NAIROBI
UN High Commissioner for Refugees Sadako Ogata marked Africa Refugee Day on Tuesday in a settlement for Sudanese refugees in Mungula, near Adjumani, in northern Uganda. Africa Refugee Day is observed annually to mark the anniversary of the adoption by the OAU of the African Refugee Convention, which is the cornerstone of refugee protection on the continent. Ogata and Prime Minister Apollo Nsibambi opened a new wing of a secondary school, one of the basic community services the UNHCR is supporting in refugee resettlement areas, UNHCR spokesman Kris Janowski said in a press briefing that day. Some 11,500 Sudanese refugees, who fled southern Sudan in 1994, live at the Mungula site one of 55 where the Ugandan government and UNHCR are cooperating on a self-reliance project aimed at reducing refugees’ dependence on continued international assistance, Janowski said.

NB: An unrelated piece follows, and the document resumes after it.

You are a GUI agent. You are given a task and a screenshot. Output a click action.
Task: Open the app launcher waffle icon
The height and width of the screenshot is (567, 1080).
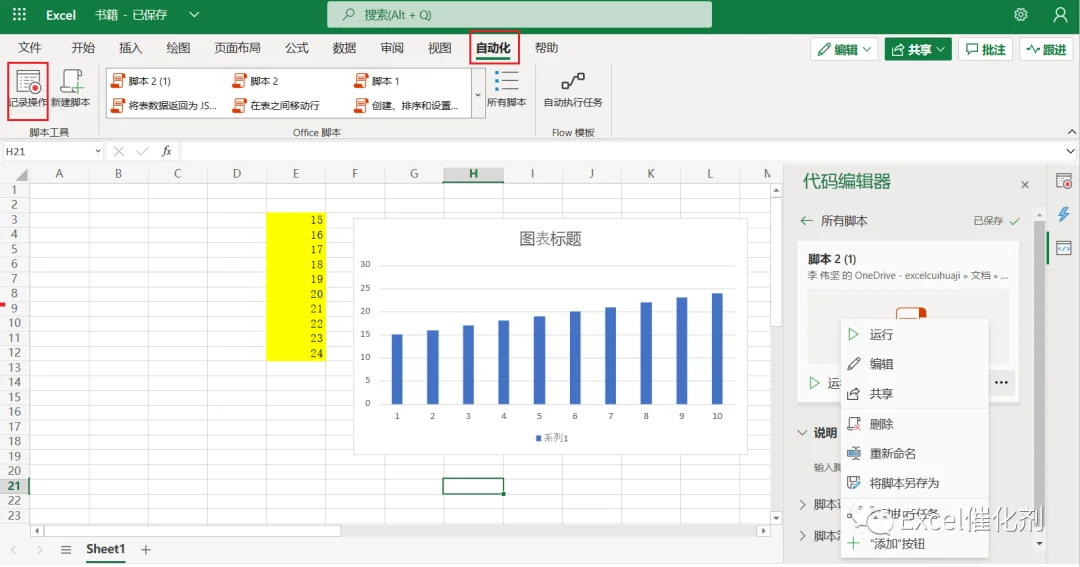tap(19, 14)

Ogata had on Monday thanked Ugandan President Yoweri Museveni for the country’s generosity towards refugees and discussed the DRC conflict and strained Rwandan-Ugandan relations, he added. Uganda hosts some 202,000 refugees, over 183,000 of them from Sudan.Also on Monday, the High Commissioner had visited President Pierre Buyoya in Burundi, where discussion focused on the prospects for the return of some 350,000 refugees from Tanzania, as the prospects of a peace deal at the Arusha peace talks improved. Ogata told Buyoya “there would have to be tangible improvements in the security situation before UNHCR could promote repatriation to Burundi,” Janowski stated. During her stops in Rwanda, Burundi and Uganda, Ogata urged all Africans to show more tolerance towards refugees in their territories and drew attention to her agency’s public awareness campaign called ‘Roll-Back Xenophobia’.